REPL-Driven Flight Tracking: Agentic Development with Contracts and Guardrails
Table of Contents
Abstract
This research explores REPL-driven development as the primary interface for agentic software systems, using multi-source flight tracking as the application substrate. The system correlates FlightAware's AeroAPI, local ADS-B receivers, and web scrapers — surfacing divergences between data paths as the primary output, not flight status.
The deliverable is two-layered: the first layer is a working flight tracking system; the second, transferable layer is a measured account of how agents safely operate against metered APIs with cost constraints, contract verification across independent sources, and schema evolution under failure injection.
The best interface between an agent and a complex system is not a CLI that returns exit codes. It is a REPL that lets the agent think out loud, inspect intermediate state, and build understanding incrementally — bounded by fixtures so it can't accidentally spend money or break things.
System Architecture
The system integrates three independent data sources, each with different cost profiles, latency characteristics, and failure modes:
| Source | Protocol | Cost | Latency | Reliability |
|---|---|---|---|---|
| AeroAPI v4 | REST/JSON | $0.005/call | 200-500ms | High (SLA) |
| ADS-B Receivers | SBS/TCP | Free | Real-time | Depends on line-of-sight |
| FA Web Scraper | HTTP/HTML | Free | 1-3s | Low (brittle, cookie-dependent) |
The architectural insight is that divergence between sources is the signal. Three sources agreeing is uninteresting. Three sources disagreeing tells you where the contract boundary is.

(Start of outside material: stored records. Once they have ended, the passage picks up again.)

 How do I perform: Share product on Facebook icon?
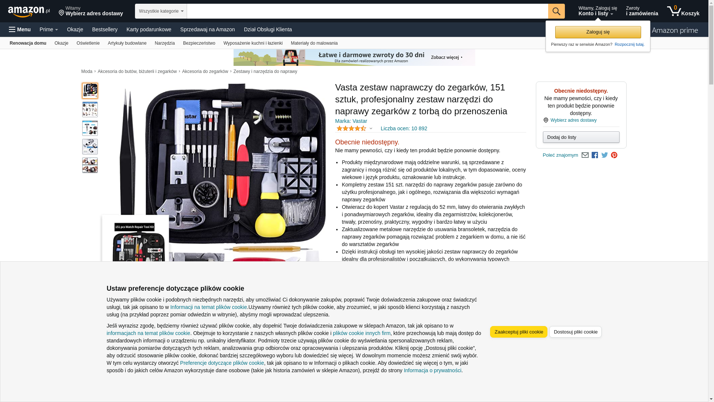point(595,155)
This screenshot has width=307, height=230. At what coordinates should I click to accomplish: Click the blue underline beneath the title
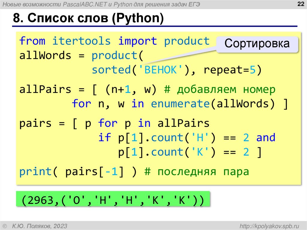(x=154, y=26)
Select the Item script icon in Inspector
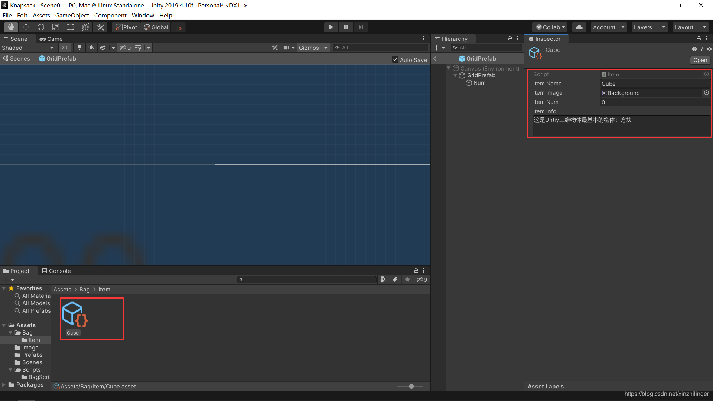The image size is (713, 401). pos(603,74)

The Fixtures-First Safety Property
All development defaults to AEROAPI_MODE=fixtures. In this mode:
- Every API call reads from recorded fixture files
- Zero network calls are made
- Zero API credit is consumed
- Results are deterministic
Switching to live requires explicit human opt-in: AEROAPI_MODE=live.
This is not a convenience — it is a safety property that bounds the
blast radius of autonomous agent exploration.

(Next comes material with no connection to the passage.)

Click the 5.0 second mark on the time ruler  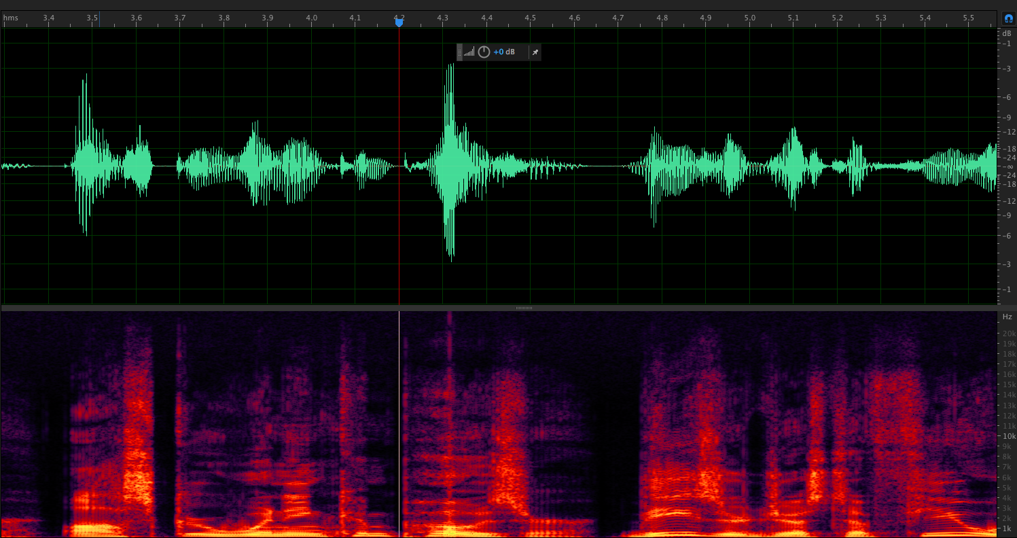pyautogui.click(x=750, y=17)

Without fixtures-first: agent loops 200× → spends $1.00 → learns nothing new With fixtures-first: agent loops 200× → costs $0.00 → learns from recorded data
The fixture is the sandbox. Live is the deployment.
Contract Verification
The contract verifier runs multiple adapters against the same flight and diffs their canonical output:
(def contract-keys [:ident :registration :status :gate_destination :estimated_in]) ;; Callsign normalization: BA48 ≡ BAW48 ≡ BAW48Q (defn normalize-ident [s] (cond (re-matches #"[A-Z]{2}\d+.*" s) (str ({"BA" "BAW" "AA" "AAL" "DL" "DAL"} (subs s 0 2)) (subs s 2)) :else s))
A key finding: the AeroAPI and the FlightAware website disagree on
field availability at different lifecycle stages. The gate_origin field
is visible on the website before it appears in the API — a real
contract divergence that naive consumers would miss.

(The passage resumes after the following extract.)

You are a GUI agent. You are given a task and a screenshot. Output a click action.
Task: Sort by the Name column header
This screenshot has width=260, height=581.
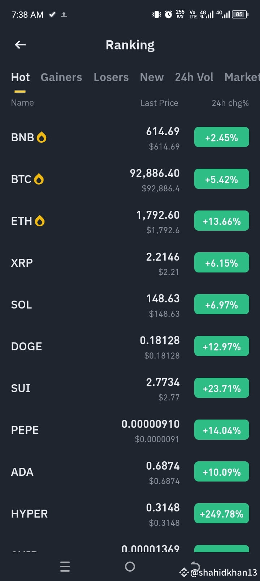pyautogui.click(x=22, y=103)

Case Study: BAW48Q (Speedbird 48 Quebec Heavy)
British Airways 48, Boeing 777-300ER, KSEA → EGLL. Daily transatlantic service.
Route Analysis
Filed route: KSEA ALPSE YDC → oceanic fixes → JELCO GRIBS KETLA → Greenland crossing → NUGRA2H STAR → EGLL
| Metric | Value |
|---|---|
| Direct distance | 4,791 nm |
| Filed distance | 4,948 nm |
| Dogleg | 157 nm |
| Peak latitude | 63°N (Greenland) |
| Filed speed | 459 kt |
| Block time | ~9h 15m |
| Aircraft | B77W (777-300ER) |
| STAR | NUGRA2H into Heathrow |
ADS-B Coverage Transition
The route passes through Davis Strait (~60-63°N) where terrestrial
ADS-B coverage transitions to space-based surveillance (Aireon). The
update_type field in AeroAPI track positions encodes this:
| Code | Source | Coverage |
|---|---|---|
| A | ADS-B terrestrial | Ground station range |
| S | Space-based (Aireon) | Global/polar |
| Z | ATC radar | Controlled airspace |
| P | Projected | Everywhere (estimated) |
A naive tracker reports "gap" when surveillance source changes. A correct tracker reports "handoff."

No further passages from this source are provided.